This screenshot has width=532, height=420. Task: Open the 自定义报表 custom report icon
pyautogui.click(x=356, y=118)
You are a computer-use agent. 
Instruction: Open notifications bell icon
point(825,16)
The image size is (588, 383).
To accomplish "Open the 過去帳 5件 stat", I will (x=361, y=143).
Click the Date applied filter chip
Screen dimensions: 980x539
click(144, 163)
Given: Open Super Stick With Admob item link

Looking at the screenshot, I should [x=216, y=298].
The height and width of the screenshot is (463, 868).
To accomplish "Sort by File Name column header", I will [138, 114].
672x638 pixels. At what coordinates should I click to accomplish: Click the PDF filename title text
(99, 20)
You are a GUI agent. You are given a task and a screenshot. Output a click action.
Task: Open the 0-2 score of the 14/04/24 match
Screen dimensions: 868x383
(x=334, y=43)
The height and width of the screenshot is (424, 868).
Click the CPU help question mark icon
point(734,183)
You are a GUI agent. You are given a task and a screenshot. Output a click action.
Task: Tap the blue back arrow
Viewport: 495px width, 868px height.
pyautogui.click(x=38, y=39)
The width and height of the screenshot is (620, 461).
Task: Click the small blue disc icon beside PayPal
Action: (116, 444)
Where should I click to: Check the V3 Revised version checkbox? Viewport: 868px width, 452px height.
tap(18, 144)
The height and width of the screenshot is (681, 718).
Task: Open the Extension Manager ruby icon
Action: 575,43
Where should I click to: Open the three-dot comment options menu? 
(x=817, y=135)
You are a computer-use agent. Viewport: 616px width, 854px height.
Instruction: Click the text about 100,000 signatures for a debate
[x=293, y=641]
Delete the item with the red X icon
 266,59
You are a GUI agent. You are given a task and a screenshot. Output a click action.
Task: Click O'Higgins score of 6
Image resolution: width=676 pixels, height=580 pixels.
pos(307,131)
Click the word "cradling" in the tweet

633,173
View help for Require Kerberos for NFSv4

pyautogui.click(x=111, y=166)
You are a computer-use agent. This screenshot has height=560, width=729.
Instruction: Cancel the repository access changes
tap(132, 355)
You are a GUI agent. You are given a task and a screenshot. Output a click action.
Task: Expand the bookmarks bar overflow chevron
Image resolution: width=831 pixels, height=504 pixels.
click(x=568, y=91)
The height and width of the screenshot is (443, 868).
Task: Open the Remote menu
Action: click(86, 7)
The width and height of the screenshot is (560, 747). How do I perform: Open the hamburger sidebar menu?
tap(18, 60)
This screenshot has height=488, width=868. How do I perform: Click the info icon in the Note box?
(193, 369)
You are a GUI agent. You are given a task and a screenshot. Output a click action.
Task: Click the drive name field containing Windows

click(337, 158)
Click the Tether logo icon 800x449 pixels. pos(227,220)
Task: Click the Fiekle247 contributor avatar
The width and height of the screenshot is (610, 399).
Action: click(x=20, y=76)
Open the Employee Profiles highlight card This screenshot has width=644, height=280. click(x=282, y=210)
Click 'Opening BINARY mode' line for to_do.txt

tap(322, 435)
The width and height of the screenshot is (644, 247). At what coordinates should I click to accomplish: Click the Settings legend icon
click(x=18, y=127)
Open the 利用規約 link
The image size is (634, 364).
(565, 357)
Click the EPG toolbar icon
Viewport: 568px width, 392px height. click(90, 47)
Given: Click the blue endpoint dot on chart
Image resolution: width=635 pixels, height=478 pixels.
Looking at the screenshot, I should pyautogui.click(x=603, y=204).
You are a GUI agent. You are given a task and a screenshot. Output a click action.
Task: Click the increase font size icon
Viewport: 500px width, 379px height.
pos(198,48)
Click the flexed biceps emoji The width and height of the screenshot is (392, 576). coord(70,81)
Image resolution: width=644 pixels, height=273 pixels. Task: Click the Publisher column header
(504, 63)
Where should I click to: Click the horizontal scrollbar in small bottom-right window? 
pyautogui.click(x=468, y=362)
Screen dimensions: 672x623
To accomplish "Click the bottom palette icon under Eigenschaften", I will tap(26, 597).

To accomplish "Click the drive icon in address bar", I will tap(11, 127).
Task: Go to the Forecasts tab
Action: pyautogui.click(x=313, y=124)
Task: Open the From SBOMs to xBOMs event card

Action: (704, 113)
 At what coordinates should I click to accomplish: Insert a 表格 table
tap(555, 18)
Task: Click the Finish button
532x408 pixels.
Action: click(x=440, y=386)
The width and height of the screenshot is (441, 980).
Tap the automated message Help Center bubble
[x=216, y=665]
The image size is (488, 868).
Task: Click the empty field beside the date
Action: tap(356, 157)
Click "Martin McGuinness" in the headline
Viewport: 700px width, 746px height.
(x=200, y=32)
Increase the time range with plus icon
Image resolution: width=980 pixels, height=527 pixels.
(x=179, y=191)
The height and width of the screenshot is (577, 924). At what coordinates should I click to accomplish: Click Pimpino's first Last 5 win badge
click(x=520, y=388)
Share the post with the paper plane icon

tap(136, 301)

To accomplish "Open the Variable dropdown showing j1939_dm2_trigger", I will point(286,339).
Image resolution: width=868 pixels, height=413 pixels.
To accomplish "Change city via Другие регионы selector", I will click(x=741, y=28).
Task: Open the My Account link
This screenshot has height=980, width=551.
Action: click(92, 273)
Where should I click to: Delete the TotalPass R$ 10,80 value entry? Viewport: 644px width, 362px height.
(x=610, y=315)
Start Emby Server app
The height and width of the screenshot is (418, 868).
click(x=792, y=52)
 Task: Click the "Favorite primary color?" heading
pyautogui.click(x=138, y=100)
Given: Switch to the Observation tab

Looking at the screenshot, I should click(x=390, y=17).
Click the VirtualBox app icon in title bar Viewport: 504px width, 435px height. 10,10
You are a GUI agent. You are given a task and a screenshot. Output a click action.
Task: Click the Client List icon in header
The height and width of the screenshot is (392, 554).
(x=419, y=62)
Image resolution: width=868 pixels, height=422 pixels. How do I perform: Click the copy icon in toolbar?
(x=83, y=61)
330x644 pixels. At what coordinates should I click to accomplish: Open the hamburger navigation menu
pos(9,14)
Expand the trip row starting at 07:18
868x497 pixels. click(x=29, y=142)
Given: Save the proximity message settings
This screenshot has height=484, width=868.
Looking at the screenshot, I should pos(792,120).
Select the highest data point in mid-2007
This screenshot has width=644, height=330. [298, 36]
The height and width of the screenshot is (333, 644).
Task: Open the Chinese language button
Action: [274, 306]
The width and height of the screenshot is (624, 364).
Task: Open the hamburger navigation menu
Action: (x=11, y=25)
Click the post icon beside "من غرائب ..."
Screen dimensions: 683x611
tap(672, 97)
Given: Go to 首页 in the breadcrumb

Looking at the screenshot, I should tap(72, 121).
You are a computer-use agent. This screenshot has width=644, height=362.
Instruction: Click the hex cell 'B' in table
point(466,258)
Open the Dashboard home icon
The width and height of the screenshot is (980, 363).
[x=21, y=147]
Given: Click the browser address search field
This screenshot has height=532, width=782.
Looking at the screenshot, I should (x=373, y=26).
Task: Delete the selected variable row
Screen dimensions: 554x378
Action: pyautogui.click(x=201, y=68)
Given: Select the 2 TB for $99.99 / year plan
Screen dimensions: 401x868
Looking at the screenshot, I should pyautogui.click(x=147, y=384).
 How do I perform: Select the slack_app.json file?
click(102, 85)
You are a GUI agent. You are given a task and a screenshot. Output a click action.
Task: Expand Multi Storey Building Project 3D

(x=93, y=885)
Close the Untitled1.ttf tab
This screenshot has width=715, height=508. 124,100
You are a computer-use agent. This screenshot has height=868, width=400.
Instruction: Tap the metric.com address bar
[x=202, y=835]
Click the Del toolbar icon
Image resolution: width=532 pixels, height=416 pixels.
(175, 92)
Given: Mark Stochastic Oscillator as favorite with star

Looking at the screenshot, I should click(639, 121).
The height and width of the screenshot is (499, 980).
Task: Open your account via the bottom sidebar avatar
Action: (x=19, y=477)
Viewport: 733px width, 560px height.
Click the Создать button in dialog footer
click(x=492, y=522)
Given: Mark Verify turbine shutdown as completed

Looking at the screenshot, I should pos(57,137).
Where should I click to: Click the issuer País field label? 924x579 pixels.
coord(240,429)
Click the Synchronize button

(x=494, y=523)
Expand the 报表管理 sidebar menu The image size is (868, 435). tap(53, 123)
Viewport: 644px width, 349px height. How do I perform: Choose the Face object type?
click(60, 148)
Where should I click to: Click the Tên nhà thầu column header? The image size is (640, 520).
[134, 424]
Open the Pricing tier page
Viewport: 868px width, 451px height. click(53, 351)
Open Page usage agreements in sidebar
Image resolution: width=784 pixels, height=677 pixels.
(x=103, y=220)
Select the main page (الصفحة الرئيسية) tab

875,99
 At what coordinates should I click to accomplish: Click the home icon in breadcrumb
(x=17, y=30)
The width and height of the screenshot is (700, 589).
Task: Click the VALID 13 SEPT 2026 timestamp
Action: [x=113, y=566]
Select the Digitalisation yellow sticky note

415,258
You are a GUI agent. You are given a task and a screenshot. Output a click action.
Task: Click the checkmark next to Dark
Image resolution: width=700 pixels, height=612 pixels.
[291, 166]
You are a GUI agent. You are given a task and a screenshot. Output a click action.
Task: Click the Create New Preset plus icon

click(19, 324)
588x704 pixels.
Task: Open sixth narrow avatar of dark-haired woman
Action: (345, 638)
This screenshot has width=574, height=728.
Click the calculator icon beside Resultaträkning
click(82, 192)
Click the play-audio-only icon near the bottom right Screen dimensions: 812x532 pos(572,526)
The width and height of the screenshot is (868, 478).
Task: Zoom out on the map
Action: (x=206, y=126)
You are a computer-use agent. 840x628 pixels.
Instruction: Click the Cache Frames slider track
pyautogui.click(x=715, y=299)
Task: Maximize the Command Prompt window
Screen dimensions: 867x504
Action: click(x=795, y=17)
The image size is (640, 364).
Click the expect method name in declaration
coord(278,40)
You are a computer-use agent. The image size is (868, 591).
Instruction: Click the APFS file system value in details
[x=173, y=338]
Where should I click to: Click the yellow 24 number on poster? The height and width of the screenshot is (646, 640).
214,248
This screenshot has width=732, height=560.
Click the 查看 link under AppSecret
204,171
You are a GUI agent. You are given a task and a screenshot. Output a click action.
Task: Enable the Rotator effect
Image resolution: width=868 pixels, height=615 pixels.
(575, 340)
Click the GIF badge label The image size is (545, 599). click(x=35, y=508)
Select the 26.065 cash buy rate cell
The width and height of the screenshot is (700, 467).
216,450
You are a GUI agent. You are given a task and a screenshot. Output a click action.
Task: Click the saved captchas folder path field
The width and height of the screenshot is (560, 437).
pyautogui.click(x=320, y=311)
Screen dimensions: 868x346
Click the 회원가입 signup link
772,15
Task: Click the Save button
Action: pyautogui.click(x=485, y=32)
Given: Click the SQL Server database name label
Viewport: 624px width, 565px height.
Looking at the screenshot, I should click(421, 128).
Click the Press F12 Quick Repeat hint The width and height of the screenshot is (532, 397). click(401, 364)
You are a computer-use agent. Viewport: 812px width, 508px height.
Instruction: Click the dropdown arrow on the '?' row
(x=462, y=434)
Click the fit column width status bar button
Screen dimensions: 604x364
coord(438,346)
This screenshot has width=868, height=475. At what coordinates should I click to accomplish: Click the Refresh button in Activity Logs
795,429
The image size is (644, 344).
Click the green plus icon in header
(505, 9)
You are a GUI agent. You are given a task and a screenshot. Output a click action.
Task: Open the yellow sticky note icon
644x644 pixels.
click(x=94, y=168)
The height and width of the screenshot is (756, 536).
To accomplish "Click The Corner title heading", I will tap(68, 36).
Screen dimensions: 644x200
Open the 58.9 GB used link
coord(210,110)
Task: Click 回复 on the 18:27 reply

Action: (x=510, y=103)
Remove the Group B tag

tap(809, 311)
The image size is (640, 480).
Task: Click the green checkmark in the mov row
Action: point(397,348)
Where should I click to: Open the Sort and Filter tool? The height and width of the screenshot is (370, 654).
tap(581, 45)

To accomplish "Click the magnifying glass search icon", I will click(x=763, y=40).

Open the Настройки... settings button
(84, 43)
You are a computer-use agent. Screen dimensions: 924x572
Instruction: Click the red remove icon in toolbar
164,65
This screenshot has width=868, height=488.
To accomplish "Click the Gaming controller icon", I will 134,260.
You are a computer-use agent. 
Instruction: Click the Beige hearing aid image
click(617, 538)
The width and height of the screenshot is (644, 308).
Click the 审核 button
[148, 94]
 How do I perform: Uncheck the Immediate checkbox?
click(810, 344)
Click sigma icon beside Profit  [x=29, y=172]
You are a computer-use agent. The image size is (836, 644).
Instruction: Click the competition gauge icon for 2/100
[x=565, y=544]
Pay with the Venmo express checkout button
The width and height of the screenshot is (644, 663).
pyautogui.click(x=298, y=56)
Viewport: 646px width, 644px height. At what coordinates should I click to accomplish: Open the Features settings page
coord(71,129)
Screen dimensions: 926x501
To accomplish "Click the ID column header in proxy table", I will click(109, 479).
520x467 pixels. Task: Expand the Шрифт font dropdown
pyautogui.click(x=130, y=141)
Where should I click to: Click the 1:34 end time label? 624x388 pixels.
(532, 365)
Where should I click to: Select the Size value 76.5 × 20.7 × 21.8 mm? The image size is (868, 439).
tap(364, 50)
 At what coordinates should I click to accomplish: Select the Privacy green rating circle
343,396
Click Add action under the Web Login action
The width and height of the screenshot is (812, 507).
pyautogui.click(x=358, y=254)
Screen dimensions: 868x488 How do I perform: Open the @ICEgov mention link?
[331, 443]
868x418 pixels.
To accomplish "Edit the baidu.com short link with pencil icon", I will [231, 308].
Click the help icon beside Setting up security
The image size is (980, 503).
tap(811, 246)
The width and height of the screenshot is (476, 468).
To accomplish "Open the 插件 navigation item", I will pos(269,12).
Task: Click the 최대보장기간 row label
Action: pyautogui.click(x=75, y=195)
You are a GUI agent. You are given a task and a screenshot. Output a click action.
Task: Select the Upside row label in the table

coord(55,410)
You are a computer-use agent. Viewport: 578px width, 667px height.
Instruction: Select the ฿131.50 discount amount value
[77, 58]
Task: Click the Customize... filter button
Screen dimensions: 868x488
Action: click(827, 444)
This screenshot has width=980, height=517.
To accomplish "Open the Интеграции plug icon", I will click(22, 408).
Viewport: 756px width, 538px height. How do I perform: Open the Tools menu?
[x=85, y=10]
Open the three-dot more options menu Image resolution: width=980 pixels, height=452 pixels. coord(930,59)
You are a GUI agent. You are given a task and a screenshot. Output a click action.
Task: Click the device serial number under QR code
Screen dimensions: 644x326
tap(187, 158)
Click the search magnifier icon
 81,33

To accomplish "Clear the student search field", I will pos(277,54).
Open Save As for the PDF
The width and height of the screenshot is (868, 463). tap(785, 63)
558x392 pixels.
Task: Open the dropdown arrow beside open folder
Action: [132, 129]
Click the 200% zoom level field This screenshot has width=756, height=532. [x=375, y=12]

* _Exercise_:
Among the entries above, the lines between the ones containing "Task: Click the Client List icon in header" and "Task: Delete the selected variable row", inclusive, are to be transcribed exactly. No other line is to be given.

* _Solution_:
Task: Click the Client List icon in header
The height and width of the screenshot is (392, 554).
(x=419, y=62)
Image resolution: width=868 pixels, height=422 pixels. How do I perform: Click the copy icon in toolbar?
(x=83, y=61)
330x644 pixels. At what coordinates should I click to accomplish: Open the hamburger navigation menu
pos(9,14)
Expand the trip row starting at 07:18
868x497 pixels. click(x=29, y=142)
Given: Save the proximity message settings
This screenshot has height=484, width=868.
Looking at the screenshot, I should pos(792,120).
Select the highest data point in mid-2007
This screenshot has width=644, height=330. [298, 36]
The height and width of the screenshot is (333, 644).
Task: Open the Chinese language button
Action: [274, 306]
The width and height of the screenshot is (624, 364).
Task: Open the hamburger navigation menu
Action: (x=11, y=25)
Click the post icon beside "من غرائب ..."
Screen dimensions: 683x611
tap(672, 97)
Given: Go to 首页 in the breadcrumb

Looking at the screenshot, I should tap(72, 121).
You are a computer-use agent. This screenshot has width=644, height=362.
Instruction: Click the hex cell 'B' in table
point(466,258)
Open the Dashboard home icon
The width and height of the screenshot is (980, 363).
[x=21, y=147]
Given: Click the browser address search field
This screenshot has height=532, width=782.
Looking at the screenshot, I should (x=373, y=26).
Task: Delete the selected variable row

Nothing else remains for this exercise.